During the late twenties and early thirties, the shadow of the great depression hung over the country, and farming in North Dakota was getting even more difficult. Fortunately, Grandma Stella knew that true wealth was not about having lots of stuff, but having a Good Father, who she trusted to care for the fatherless and widows. Much kindness was expressed by the local Christian community, and she taught her children to have thankful hearts. And for a bonus, there was the one Christmas when some friends brought presents…
Dad’s older sister Mary remembers that her mother often read to the children, and played a variety of games, many of them being homemade. Grandma Stella often used scripture text calendars, teaching the children a new verse every day. Mary also said that Uncle Levi C. and Aunt Becca Kauffman helped them buy a small house, and move it to their farm where they could have a garden plot and a cow in the barn. As a young boy, Dad remembers being responsible to ride out on the pony and keep the cattle out of the corn. Here he is doing a show and tell about the farm where he lived for the first eight years of his life.
When it was time to go to school, Dad walked one half mile down to the one room school house. His first teacher, Miss Anderson, got sick and died in the middle of the year, and she was replaced by Miss Coffee from Minneapolis. She had a harsh attitude and a pointing stick, used to correct wrong answers by hitting the student’s hands or heads. He does not remember her fondly. Below is inside of that school house where Dad went 85 years ago.
In the early 1930’s, farms were experiencing crop failure from drought, dust storms, and grasshoppers and the gardens produced little.
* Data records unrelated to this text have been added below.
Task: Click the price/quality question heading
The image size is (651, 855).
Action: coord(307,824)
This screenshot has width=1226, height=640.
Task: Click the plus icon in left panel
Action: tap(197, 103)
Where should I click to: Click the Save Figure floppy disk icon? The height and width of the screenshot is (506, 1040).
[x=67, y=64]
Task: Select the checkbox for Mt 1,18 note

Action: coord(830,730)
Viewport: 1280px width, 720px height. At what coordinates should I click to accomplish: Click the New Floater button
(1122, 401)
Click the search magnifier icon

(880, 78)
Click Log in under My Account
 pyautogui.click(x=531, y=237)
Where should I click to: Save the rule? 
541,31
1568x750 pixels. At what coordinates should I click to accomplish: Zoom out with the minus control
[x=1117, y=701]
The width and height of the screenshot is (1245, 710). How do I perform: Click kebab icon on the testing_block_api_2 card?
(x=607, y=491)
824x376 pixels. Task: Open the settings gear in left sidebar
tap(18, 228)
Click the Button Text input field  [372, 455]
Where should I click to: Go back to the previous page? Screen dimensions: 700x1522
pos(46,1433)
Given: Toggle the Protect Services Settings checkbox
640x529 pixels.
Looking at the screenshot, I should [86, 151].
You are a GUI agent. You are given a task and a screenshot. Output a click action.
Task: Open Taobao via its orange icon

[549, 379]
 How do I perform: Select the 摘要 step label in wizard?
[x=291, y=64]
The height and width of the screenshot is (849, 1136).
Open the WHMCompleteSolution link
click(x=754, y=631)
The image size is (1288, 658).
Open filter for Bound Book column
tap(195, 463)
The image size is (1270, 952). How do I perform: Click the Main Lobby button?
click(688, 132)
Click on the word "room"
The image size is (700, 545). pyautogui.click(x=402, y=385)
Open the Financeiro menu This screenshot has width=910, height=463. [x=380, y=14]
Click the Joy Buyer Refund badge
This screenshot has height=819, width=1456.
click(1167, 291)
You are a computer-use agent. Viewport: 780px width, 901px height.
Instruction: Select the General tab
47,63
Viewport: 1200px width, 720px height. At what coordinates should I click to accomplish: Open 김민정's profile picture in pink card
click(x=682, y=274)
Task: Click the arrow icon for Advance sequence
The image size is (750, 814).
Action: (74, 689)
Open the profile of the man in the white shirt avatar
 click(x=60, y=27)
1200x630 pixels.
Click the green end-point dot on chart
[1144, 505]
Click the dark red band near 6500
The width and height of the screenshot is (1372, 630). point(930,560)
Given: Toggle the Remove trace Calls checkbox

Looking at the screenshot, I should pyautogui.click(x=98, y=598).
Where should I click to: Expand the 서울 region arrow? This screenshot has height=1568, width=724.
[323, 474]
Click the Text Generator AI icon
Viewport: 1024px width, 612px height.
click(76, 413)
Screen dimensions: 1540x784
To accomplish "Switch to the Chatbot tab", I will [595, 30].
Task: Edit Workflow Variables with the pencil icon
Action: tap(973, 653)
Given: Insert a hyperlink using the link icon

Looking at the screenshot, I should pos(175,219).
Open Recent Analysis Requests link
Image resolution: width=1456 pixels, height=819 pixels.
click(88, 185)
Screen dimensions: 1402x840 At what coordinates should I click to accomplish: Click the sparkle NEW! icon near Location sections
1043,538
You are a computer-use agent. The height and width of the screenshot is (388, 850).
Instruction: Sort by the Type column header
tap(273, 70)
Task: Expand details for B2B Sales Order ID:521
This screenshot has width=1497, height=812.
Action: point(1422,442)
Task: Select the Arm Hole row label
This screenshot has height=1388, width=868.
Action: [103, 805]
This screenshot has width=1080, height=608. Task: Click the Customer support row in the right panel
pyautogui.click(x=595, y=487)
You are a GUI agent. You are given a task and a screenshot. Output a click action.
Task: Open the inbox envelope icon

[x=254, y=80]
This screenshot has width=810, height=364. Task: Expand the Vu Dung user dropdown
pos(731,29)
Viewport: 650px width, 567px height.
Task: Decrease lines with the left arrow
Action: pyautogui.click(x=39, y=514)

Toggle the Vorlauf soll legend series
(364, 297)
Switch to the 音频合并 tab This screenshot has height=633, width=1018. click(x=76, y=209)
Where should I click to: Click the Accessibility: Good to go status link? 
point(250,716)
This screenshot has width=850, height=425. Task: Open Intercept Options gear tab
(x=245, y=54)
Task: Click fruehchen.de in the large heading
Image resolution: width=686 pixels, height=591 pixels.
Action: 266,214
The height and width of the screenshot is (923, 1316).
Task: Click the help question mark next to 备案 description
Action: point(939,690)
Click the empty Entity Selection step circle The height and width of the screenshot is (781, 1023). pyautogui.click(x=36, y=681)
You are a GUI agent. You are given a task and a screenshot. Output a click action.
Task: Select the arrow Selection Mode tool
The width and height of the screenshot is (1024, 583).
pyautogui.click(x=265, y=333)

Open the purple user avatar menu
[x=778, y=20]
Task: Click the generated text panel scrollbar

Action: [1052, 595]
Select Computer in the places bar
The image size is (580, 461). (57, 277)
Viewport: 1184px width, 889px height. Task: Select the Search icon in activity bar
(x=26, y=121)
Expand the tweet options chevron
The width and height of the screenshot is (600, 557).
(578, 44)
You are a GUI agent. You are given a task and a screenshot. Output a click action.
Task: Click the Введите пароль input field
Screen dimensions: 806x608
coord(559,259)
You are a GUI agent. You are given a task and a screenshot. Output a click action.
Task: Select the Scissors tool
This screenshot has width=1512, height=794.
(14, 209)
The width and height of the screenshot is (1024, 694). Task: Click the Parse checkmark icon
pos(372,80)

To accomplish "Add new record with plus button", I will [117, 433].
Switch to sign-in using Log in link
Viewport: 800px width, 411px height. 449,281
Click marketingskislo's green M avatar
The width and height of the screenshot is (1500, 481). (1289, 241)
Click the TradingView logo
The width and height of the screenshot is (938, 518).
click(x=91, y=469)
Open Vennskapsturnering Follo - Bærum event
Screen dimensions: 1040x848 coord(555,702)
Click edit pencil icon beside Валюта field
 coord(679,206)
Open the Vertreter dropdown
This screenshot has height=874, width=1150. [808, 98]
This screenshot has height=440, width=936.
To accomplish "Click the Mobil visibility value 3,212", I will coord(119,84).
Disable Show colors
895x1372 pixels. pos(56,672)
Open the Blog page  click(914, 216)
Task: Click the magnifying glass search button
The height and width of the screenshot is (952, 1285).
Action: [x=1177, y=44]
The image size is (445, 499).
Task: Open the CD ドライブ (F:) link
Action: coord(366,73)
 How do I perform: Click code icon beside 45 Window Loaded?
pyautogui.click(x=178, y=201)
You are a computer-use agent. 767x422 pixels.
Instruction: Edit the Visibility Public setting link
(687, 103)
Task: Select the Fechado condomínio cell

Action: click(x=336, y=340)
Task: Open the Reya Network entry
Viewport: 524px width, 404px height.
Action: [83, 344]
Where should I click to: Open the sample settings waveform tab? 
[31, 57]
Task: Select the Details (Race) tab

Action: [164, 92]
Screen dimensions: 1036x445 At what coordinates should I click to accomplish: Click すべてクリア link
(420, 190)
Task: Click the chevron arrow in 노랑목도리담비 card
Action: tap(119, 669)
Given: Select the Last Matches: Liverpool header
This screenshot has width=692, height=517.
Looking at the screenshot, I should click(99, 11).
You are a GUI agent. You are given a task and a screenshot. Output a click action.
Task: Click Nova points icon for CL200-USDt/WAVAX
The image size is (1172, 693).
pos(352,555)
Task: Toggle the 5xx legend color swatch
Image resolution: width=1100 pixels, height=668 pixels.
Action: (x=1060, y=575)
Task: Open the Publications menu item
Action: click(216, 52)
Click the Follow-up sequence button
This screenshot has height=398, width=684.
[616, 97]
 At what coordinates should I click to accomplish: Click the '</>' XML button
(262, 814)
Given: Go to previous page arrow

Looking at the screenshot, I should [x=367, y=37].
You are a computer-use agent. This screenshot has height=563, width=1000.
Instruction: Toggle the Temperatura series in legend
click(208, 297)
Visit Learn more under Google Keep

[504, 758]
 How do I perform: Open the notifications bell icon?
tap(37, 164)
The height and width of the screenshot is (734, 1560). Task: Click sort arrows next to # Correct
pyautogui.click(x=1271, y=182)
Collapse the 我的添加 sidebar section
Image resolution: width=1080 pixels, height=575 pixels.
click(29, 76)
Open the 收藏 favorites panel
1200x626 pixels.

For awhile, Grandma received a Widow’s Pension from the State, but it had been reduced. Many people were leaving North Dakota, and Stella wrote a letter in November 1934, to her sister, Aunt Lina Zook in Fairview, Michigan asking for help. Her husband, Uncle Chauncey Zook took the letter to the Fairview Mennonite Church and a vote was taken to invite Stella and her children to come.
In early December, Grandma Stella took the letter of invitation to the North Dakota welfare board. They stipulated that if she would stay off welfare for two years, they would provide one-way train tickets to Michigan. Grandma quickly arranged for a sale, and they boarded the train with only a few clothes, linen bedding, a trunk of dishes, books and a few photos. This was right after Christmas 1934, and they arrived in Fairview with a new sense of optimism and faith.
The refugee family was welcomed with open arms, and the whole church showered them with furniture, food and clothing until they were able to fend for themselves. Uncle Chauncey and Aunt Lina provided a small house for the family rent-free, and gave them milk, firewood, and helped in so may ways. Uncle Chauncey was a godfather in the most true representation of our Heavenly Father and is thought of kindly whenever the story is told. Below are Chauncey and Lina’s children, Delbert and Ruth, who grew up with Dad.
They wasted no time that January 1935, settling in and finding their place. At a family gathering with the Zooks, daughters Vera, Vesta, and Ruth quizzed Dad on his reading. Vera said to give Dad the Bay City News, and the Gospel Herald to read out loud. He read well, and joined most of his church friends who were in 3rd grade.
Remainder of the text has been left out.